I took a shopping bag (paper, not plastic, thank you) of 3.5-inch floppy diskettes to the East Bay Depot for Creative Reuse (http://www.creativereuse.org/) this afternoon, as it happened to be not too far off my beaten path in the course of other errands. I had photographed the manager of the place for [The Big Newspaper] a couple of months back, liked the mission that they seemed to be on, and decided that, rather than feeding my unused storage media to a landfill somewhere, I would offer it to them, and see what good things might come of it.

So I was mildly annoyed when the clerk – who was one of my photographic subjects earlier in the year, but who understandably didn't recognize me months later, and without a camera hanging around my neck – asked if I was there to make a donation, then upon my assent informed me that they didn't accept donations "after 5 o'clock."

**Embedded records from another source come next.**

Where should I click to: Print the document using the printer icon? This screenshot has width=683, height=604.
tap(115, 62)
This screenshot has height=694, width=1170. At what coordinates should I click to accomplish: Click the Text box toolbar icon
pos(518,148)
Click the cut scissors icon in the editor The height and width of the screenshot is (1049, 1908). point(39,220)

(Uh, parenthetical note to the people running EBDCR: your hours for accepting donations should be… the hours that you are open for business. Duh. Or perhaps I could waste more of my time and gasoline to come back another day and donate stuff to your stupid business. What part of "donation" didn't you people get?)

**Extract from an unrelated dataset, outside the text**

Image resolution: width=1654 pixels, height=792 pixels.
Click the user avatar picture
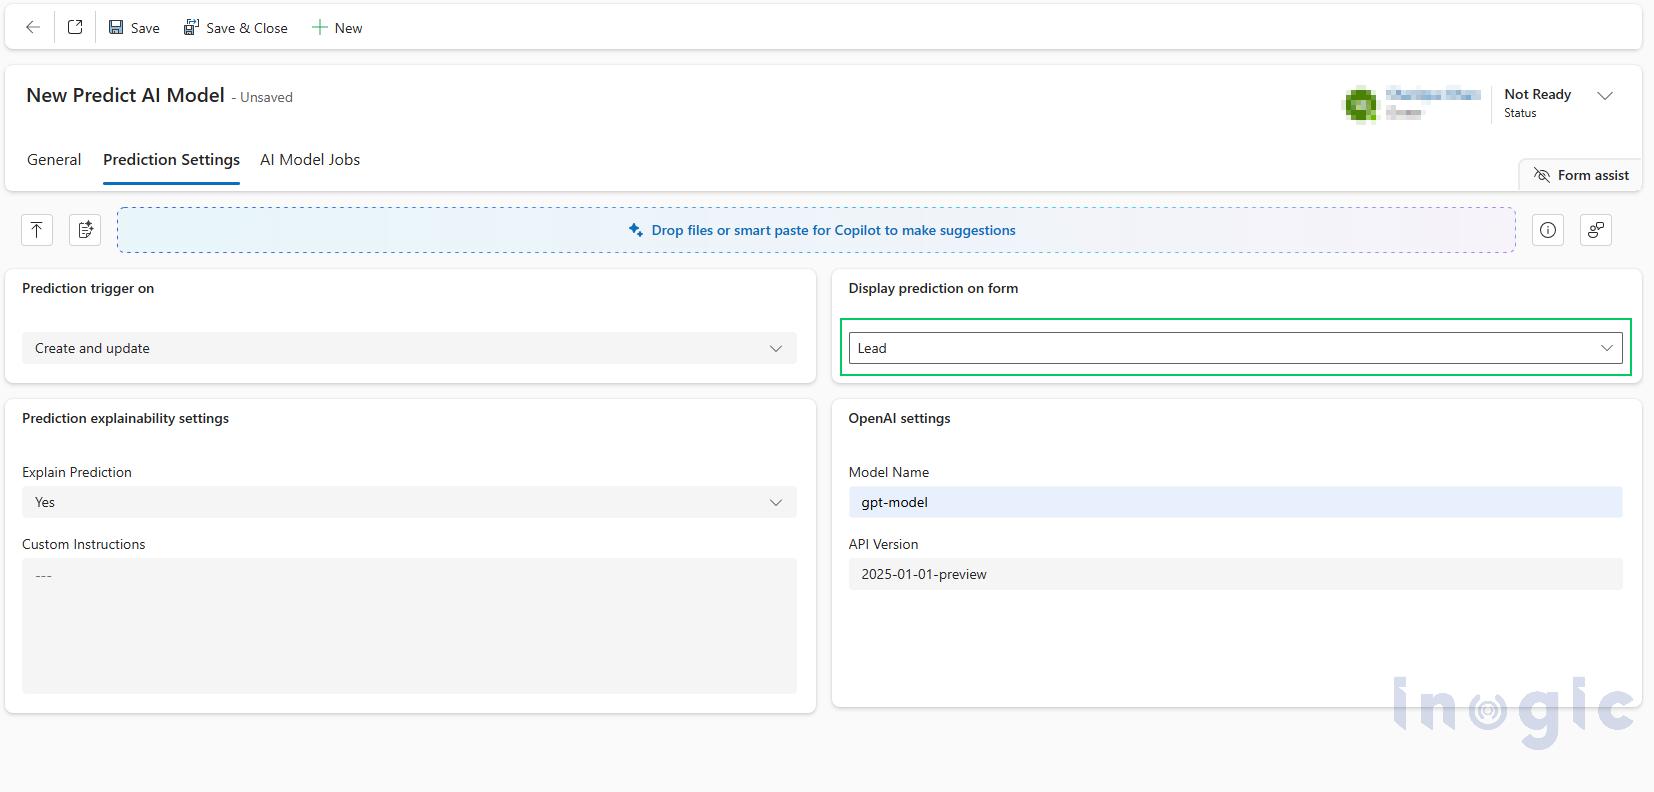(x=1360, y=104)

To be fair, the pretty, artificially perky clerk relented a moment later and said that she'd accept my donation, because, after all, it was only one paper shopping bag's worth. She was still attending to another customer, so I stood off to one side and waited.

It was at this point that some other male, 20-something clerk who apparently works as an extra in a Beat Generation coffeehouse, complete with gray herringbone vest, fedora and scraggly goatee, approached from the back of the shop, and deigned to be of service.

The ensuing dialogue went something like this:

Kerouac-ite: Have you been helped?

Me: Yeah, I'm here to make a donation.

Perky Clerk: So what are you donating?

Me: Floppy diskettes.

Perky Clerk: I'm sorry, but we don't accept floppy diskettes.

Kerouac-ite: I really don't believe in floppy diskettes. We don't want something that will just sit here. And besides, we don't accept donations after 5.

Excuse me, you Luddite, you "don't believe" in floppy diskettes? Tell you what: why don't you e-mail that thought to 1998, when I might have cared? I had no idea that your shop had an ideology regarding what it would accept. They're floppy disks, not a lifestyle choice. And besides, the whole reason I'm here is to make sure that they don't end up in a landfill somewhere, and your part of the bargain is that you figure out a way to "creatively re-use" them. Maybe they'd make great ceiling tiles, or drink coasters, I don't know. Go outside and read the sign on the side of the building, jackass! It seems to me that you're abdicating your responsibility to a place that claims to keep things from going to waste.

What's more, I'm pretty sure I came here to make a donation to your second-hand store, buddy, not listen to your smug value judgments about computer components that were popular when you were still in kindergarten. Oh, I'm sorry – next time I'll only come in with my cloud storage, okay? By the way, I don't have an iPhone – can I still stand in the same room with you, Mr. Cool Guy?

Oh and – just wondering – do you guys accept donations after 5?

As I walked back to the car, shopping bag still cradled in my arms, I silently made a vow to never return there for any reason.

Again, to be fair, the perky clerk offered to give me a list of e-waste recyclers, so at least she wasn't a complete waste of skin. But the other guy…

The positive aspect of it all is that it made me so angry that I actually had to sit down and write something about it. I hope you're happy.